───── Source data ─────

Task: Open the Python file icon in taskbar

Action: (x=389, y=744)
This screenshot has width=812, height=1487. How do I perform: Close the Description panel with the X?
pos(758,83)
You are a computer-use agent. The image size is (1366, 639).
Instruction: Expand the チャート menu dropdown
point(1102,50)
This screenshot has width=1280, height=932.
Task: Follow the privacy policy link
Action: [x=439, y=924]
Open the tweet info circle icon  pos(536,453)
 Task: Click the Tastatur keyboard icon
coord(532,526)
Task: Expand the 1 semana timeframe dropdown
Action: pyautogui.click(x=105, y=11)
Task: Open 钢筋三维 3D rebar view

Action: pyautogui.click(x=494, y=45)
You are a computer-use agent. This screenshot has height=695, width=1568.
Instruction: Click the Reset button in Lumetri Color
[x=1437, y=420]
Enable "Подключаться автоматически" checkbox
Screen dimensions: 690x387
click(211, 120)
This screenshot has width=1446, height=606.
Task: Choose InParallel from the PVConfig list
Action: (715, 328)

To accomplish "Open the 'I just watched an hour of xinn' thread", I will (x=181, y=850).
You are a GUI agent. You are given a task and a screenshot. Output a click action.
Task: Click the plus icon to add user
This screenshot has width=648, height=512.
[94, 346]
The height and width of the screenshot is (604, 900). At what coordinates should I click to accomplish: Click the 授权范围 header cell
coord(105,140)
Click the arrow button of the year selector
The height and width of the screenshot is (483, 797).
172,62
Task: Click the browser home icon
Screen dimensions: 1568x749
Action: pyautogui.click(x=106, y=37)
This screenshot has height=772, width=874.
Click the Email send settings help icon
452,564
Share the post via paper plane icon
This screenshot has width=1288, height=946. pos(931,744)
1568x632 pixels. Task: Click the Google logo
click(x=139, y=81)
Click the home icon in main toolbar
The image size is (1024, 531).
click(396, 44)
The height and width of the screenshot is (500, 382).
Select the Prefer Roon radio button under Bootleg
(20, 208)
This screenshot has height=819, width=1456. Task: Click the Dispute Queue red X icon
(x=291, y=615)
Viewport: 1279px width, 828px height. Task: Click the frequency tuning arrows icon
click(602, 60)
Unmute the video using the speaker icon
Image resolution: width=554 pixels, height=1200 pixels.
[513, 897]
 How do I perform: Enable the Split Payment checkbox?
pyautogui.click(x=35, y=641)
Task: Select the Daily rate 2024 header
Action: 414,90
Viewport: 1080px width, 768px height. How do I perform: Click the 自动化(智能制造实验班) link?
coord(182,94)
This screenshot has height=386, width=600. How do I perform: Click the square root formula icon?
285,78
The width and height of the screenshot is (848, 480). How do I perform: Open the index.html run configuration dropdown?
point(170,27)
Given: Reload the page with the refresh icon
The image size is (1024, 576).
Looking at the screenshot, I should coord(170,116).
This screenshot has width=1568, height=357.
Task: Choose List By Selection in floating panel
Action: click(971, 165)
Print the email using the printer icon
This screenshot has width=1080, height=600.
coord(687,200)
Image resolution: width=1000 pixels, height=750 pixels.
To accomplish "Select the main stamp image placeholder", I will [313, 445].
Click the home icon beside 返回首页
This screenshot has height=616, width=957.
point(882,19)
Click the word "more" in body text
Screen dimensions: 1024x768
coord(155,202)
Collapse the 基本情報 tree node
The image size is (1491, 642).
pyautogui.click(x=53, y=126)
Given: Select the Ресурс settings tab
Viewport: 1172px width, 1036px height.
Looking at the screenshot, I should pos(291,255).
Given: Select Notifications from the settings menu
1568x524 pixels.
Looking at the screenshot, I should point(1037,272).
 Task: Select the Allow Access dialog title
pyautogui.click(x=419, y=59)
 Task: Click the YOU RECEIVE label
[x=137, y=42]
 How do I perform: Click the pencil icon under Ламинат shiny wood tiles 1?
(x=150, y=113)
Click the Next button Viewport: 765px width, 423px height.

─────

- What to produce
Copy all the records exactly so that no character differs from the source.

- Result of this exercise
Task: Open the Python file icon in taskbar

Action: (x=389, y=744)
This screenshot has width=812, height=1487. How do I perform: Close the Description panel with the X?
pos(758,83)
You are a computer-use agent. The image size is (1366, 639).
Instruction: Expand the チャート menu dropdown
point(1102,50)
This screenshot has width=1280, height=932.
Task: Follow the privacy policy link
Action: [x=439, y=924]
Open the tweet info circle icon  pos(536,453)
 Task: Click the Tastatur keyboard icon
coord(532,526)
Task: Expand the 1 semana timeframe dropdown
Action: pyautogui.click(x=105, y=11)
Task: Open 钢筋三维 3D rebar view

Action: pyautogui.click(x=494, y=45)
You are a computer-use agent. This screenshot has height=695, width=1568.
Instruction: Click the Reset button in Lumetri Color
[x=1437, y=420]
Enable "Подключаться автоматически" checkbox
Screen dimensions: 690x387
click(211, 120)
This screenshot has width=1446, height=606.
Task: Choose InParallel from the PVConfig list
Action: (715, 328)

To accomplish "Open the 'I just watched an hour of xinn' thread", I will (x=181, y=850).
You are a GUI agent. You are given a task and a screenshot. Output a click action.
Task: Click the plus icon to add user
This screenshot has width=648, height=512.
[94, 346]
The height and width of the screenshot is (604, 900). At what coordinates should I click to accomplish: Click the 授权范围 header cell
coord(105,140)
Click the arrow button of the year selector
The height and width of the screenshot is (483, 797).
172,62
Task: Click the browser home icon
Screen dimensions: 1568x749
Action: pyautogui.click(x=106, y=37)
This screenshot has height=772, width=874.
Click the Email send settings help icon
452,564
Share the post via paper plane icon
This screenshot has width=1288, height=946. pos(931,744)
1568x632 pixels. Task: Click the Google logo
click(x=139, y=81)
Click the home icon in main toolbar
The image size is (1024, 531).
click(396, 44)
The height and width of the screenshot is (500, 382).
Select the Prefer Roon radio button under Bootleg
(20, 208)
This screenshot has height=819, width=1456. Task: Click the Dispute Queue red X icon
(x=291, y=615)
Viewport: 1279px width, 828px height. Task: Click the frequency tuning arrows icon
click(602, 60)
Unmute the video using the speaker icon
Image resolution: width=554 pixels, height=1200 pixels.
[513, 897]
 How do I perform: Enable the Split Payment checkbox?
pyautogui.click(x=35, y=641)
Task: Select the Daily rate 2024 header
Action: 414,90
Viewport: 1080px width, 768px height. How do I perform: Click the 自动化(智能制造实验班) link?
coord(182,94)
This screenshot has height=386, width=600. How do I perform: Click the square root formula icon?
285,78
The width and height of the screenshot is (848, 480). How do I perform: Open the index.html run configuration dropdown?
point(170,27)
Given: Reload the page with the refresh icon
The image size is (1024, 576).
Looking at the screenshot, I should coord(170,116).
This screenshot has width=1568, height=357.
Task: Choose List By Selection in floating panel
Action: click(971, 165)
Print the email using the printer icon
This screenshot has width=1080, height=600.
coord(687,200)
Image resolution: width=1000 pixels, height=750 pixels.
To accomplish "Select the main stamp image placeholder", I will [313, 445].
Click the home icon beside 返回首页
This screenshot has height=616, width=957.
point(882,19)
Click the word "more" in body text
Screen dimensions: 1024x768
coord(155,202)
Collapse the 基本情報 tree node
The image size is (1491, 642).
pyautogui.click(x=53, y=126)
Given: Select the Ресурс settings tab
Viewport: 1172px width, 1036px height.
Looking at the screenshot, I should pos(291,255).
Given: Select Notifications from the settings menu
1568x524 pixels.
Looking at the screenshot, I should point(1037,272).
 Task: Select the Allow Access dialog title
pyautogui.click(x=419, y=59)
 Task: Click the YOU RECEIVE label
[x=137, y=42]
 How do I perform: Click the pencil icon under Ламинат shiny wood tiles 1?
(x=150, y=113)
Click the Next button Viewport: 765px width, 423px height.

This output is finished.